Henry Gebhardt wrote:
> On Mon, Feb 23, 2009 at 10:02 PM, Justin <[email protected]> wrote:
>> Justin schrieb:
>>> Henry Gebhardt schrieb:
>>>> On Mon, Feb 23, 2009 at 9:14 PM, Justin <[email protected]> wrote:
>>>>> Henry Gebhardt schrieb:
>>>>>> On Mon, Feb 23, 2009 at 6:53 PM, Justin <[email protected]> wrote:
>>>>>>> Justin schrieb:
>>>>>> (...)
>>>>>>> But I hit some bad thing, I am working alot with branches and noted that
>>>>>>>  the .git dir growths and growths, although I removed the branches. Can
>>>>>>> I clean this up?
>>>>>> Yes! Collect all the garbage with
>>>>>>
>>>>>> $ git gc
>>>>>>
>>>>>> ~Henry
>>>>>>
>>>>> but that doesn't really shrink the size.
>>>> That's weird. How big is it getting? (Mine is 4.1 MB)
>>>>
>>> 150mb adn it shrinked with git gc --agressive down to 120mb.
> 
> Now that is indeed a bit excessive.
> 
>>> What I did was pulling other overlays as branch, doing an filterbranch
>>> and only merging certain thing. perhaps this is something different than
>>> branching the repo itself.
>>>
>> and of course deleted the branches afterwards
>>
> 
> Hm, I've never used git filter-branch before, but according to the
> manpage the original branches are still stored in .git/refs/original,
> so git gc wouldn't remove the objects they reference.

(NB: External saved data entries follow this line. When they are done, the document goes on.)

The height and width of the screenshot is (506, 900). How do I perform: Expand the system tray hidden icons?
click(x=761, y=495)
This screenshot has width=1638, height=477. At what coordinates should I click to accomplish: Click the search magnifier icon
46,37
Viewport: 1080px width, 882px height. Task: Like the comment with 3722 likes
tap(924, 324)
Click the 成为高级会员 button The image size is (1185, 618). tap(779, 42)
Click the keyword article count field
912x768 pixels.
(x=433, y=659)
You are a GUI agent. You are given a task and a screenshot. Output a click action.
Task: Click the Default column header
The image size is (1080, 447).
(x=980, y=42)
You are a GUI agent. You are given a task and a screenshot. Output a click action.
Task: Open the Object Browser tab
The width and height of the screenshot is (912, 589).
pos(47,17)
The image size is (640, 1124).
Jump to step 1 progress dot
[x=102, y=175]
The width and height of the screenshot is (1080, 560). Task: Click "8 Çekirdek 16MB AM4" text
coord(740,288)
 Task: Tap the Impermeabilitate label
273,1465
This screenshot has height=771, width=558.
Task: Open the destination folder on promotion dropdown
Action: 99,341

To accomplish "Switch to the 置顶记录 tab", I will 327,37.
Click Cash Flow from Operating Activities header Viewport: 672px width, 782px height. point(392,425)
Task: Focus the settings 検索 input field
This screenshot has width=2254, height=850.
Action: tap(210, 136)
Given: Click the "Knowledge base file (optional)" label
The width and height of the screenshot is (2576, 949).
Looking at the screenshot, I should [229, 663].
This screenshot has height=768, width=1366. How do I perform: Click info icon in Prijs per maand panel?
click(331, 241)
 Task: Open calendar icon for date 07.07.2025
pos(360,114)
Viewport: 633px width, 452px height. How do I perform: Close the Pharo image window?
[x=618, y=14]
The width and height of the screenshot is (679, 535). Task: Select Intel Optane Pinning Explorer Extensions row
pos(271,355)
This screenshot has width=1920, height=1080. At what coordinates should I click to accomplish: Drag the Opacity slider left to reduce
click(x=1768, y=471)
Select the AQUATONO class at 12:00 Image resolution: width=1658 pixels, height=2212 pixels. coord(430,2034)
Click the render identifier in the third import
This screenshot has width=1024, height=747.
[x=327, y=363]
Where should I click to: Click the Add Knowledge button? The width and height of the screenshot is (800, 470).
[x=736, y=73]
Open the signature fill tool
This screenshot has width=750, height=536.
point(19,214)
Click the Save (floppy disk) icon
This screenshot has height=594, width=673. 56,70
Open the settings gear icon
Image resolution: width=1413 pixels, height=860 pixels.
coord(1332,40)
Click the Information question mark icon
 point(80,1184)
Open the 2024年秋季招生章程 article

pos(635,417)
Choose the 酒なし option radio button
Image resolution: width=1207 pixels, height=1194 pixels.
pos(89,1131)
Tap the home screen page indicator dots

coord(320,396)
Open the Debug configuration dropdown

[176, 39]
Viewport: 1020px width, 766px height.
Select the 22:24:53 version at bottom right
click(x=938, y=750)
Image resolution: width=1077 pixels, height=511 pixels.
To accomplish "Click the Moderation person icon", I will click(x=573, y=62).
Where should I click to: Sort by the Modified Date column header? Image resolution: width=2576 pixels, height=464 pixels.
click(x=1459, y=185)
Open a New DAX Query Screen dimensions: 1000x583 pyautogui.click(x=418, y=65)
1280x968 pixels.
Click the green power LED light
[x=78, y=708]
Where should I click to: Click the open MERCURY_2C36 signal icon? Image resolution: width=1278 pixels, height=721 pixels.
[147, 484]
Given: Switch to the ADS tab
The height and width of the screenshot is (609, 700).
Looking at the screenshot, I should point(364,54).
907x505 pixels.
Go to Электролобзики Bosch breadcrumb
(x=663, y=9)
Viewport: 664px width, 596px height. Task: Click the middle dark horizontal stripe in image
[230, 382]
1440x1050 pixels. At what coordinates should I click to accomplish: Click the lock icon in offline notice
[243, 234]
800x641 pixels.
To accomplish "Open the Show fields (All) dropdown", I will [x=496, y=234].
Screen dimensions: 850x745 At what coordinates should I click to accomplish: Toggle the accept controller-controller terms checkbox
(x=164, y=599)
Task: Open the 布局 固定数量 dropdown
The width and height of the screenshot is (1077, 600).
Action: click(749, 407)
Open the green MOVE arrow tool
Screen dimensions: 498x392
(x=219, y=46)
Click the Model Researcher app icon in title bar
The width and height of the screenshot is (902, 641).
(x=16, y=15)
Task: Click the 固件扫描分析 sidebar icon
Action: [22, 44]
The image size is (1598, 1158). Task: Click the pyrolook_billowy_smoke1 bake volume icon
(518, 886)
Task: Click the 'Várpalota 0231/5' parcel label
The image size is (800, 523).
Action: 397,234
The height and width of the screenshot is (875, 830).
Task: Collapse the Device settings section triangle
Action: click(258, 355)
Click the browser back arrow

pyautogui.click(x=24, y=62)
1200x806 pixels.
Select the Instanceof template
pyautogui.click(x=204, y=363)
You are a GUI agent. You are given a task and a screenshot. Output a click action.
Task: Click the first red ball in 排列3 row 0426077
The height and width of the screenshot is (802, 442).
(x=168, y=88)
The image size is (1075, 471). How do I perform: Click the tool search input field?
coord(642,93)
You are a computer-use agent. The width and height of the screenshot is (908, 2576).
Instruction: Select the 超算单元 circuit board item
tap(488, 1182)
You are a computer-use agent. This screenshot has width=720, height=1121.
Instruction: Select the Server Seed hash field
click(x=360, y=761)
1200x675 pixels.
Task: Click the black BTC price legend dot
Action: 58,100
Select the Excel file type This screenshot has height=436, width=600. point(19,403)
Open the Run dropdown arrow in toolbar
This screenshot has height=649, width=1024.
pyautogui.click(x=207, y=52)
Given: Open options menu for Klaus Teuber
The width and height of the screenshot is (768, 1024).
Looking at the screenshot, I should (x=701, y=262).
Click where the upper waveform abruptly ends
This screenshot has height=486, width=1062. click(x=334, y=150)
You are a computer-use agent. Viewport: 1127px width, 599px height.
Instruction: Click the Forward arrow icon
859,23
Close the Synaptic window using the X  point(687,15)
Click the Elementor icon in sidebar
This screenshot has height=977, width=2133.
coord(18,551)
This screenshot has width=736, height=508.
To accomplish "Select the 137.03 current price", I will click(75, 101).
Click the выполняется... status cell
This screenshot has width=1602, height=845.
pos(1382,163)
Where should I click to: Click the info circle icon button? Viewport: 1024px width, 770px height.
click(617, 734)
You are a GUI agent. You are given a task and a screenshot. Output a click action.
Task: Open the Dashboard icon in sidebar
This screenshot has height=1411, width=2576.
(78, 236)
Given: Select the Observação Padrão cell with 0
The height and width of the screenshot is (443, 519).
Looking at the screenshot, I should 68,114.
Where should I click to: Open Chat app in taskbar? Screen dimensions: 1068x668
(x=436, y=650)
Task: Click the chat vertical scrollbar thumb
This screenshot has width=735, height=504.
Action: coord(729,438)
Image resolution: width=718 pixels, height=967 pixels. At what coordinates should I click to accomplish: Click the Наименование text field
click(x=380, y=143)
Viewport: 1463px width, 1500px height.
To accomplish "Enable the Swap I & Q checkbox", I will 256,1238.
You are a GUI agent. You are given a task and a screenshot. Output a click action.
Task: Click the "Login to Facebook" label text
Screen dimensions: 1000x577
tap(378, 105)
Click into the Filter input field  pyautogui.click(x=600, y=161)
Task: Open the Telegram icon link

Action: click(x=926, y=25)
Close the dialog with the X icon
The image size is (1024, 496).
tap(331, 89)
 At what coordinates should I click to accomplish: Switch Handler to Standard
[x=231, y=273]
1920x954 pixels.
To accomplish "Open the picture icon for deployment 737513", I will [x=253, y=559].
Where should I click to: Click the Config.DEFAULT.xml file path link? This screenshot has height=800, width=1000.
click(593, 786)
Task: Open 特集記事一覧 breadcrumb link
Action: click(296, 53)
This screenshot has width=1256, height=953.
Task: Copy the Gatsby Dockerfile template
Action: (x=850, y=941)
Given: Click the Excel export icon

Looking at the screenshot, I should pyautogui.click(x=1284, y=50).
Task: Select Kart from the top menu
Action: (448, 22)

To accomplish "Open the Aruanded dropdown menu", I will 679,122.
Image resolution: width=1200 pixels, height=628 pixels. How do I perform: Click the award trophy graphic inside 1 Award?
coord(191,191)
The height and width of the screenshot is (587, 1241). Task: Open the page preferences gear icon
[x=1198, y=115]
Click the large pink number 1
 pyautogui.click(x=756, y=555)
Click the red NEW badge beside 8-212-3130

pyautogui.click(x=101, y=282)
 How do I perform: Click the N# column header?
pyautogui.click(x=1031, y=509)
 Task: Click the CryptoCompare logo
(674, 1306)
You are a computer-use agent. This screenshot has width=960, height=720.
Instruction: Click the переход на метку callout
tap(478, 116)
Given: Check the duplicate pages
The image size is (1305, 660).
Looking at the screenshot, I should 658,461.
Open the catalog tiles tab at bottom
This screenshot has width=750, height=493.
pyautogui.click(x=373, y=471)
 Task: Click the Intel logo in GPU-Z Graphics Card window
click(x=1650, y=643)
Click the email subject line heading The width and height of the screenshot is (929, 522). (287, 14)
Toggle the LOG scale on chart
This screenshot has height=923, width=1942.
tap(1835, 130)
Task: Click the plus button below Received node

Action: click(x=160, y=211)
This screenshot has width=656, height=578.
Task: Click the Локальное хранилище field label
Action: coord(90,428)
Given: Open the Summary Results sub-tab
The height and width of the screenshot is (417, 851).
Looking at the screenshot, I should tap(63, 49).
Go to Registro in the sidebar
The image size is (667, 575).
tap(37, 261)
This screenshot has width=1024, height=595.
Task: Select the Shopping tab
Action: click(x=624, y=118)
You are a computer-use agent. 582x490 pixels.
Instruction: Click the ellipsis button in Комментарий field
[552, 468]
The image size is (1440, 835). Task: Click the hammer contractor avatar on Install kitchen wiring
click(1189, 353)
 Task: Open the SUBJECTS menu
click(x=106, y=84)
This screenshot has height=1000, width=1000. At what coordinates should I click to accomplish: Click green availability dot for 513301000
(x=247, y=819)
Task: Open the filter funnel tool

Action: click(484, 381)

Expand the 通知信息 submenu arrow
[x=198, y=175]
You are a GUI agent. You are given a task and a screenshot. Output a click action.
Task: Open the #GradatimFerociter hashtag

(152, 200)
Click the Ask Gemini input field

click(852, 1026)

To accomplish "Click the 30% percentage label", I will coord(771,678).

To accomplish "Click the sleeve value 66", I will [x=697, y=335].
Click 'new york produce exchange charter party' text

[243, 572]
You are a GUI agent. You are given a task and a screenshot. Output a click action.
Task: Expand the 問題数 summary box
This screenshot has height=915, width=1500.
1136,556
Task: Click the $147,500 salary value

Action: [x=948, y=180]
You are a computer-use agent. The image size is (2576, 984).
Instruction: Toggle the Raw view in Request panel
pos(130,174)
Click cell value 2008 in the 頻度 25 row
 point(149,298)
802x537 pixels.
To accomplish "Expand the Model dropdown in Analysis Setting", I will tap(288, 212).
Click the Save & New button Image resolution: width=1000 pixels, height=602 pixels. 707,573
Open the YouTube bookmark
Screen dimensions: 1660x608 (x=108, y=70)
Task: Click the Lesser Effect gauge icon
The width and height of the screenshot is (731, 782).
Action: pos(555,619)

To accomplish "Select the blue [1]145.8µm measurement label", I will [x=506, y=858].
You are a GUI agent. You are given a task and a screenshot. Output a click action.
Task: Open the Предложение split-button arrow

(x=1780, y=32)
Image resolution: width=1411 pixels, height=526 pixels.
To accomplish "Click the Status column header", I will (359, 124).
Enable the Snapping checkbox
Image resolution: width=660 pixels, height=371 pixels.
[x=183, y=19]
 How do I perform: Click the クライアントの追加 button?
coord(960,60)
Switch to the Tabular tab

Also, there
> might still be a reference in .git/refs/remotes. (Possibly
> 
> $ git branch -a
> 
> will show all of them to you (definitely the remote ones).)
> 
> Hope that helps.
> 
> ~Henry
> 

yeah I deleted all branches, in branch -a there is only the local master
and the the origin/master.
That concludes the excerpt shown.